Leaving out the pictures, please reproduce exactly and only the lines from the one that contains "Screen dimensions: 600x372" through the last line below.
---- DATA FOR THIS EXERCISE
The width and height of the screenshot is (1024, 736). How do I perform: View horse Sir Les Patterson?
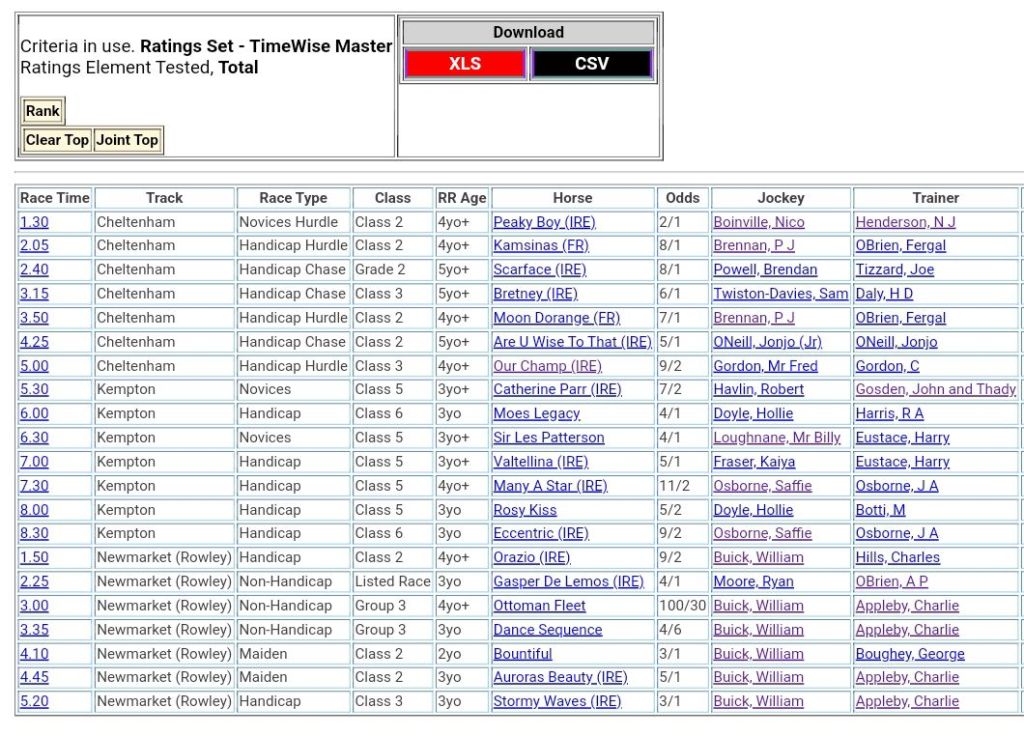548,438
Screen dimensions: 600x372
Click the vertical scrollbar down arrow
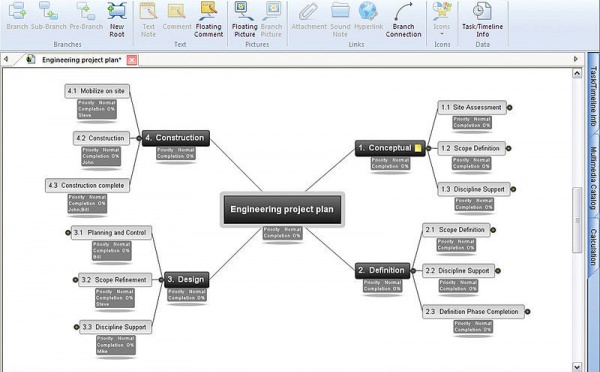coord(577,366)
--------
EXERCISE SOLUTION>
Screen dimensions: 600x372
Click the vertical scrollbar down arrow
coord(577,366)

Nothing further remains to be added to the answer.